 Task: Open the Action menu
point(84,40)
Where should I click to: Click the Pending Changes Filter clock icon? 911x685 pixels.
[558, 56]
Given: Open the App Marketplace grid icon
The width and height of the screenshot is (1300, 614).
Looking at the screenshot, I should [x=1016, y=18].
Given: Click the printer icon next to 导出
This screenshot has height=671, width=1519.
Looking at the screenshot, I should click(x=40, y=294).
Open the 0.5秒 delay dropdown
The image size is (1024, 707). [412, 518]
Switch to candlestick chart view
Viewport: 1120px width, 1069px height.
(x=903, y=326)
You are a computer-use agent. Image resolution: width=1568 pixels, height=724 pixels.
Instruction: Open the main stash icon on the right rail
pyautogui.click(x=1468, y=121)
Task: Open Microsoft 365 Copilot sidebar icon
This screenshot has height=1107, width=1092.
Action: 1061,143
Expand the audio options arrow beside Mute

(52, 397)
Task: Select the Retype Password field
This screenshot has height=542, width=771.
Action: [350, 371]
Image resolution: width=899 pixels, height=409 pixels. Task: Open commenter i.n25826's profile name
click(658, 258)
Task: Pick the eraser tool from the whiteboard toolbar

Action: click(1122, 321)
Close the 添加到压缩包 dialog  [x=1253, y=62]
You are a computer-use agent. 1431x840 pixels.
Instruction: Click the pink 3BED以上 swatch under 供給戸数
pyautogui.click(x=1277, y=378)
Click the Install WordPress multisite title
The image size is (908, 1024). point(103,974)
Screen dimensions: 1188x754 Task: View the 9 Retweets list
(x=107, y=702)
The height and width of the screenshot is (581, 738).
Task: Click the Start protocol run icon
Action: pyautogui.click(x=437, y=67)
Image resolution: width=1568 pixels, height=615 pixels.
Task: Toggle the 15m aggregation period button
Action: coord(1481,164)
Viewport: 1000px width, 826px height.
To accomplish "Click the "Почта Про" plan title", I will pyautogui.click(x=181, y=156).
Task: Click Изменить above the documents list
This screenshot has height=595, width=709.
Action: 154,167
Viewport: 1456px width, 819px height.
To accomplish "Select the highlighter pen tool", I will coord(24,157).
━━━━━━━━━━
:: WHAT NEEDS TO BE DONE ::
Starting at the line in the records above that contains "Instruction: Click the", output every line up to and including the last one, with nothing added.

:: ANSWER TO THIS TASK ::
Instruction: Click the pink 3BED以上 swatch under 供給戸数
pyautogui.click(x=1277, y=378)
Click the Install WordPress multisite title
The image size is (908, 1024). point(103,974)
Screen dimensions: 1188x754 Task: View the 9 Retweets list
(x=107, y=702)
The height and width of the screenshot is (581, 738).
Task: Click the Start protocol run icon
Action: pyautogui.click(x=437, y=67)
Image resolution: width=1568 pixels, height=615 pixels.
Task: Toggle the 15m aggregation period button
Action: coord(1481,164)
Viewport: 1000px width, 826px height.
To accomplish "Click the "Почта Про" plan title", I will pyautogui.click(x=181, y=156).
Task: Click Изменить above the documents list
This screenshot has height=595, width=709.
Action: 154,167
Viewport: 1456px width, 819px height.
To accomplish "Select the highlighter pen tool", I will coord(24,157).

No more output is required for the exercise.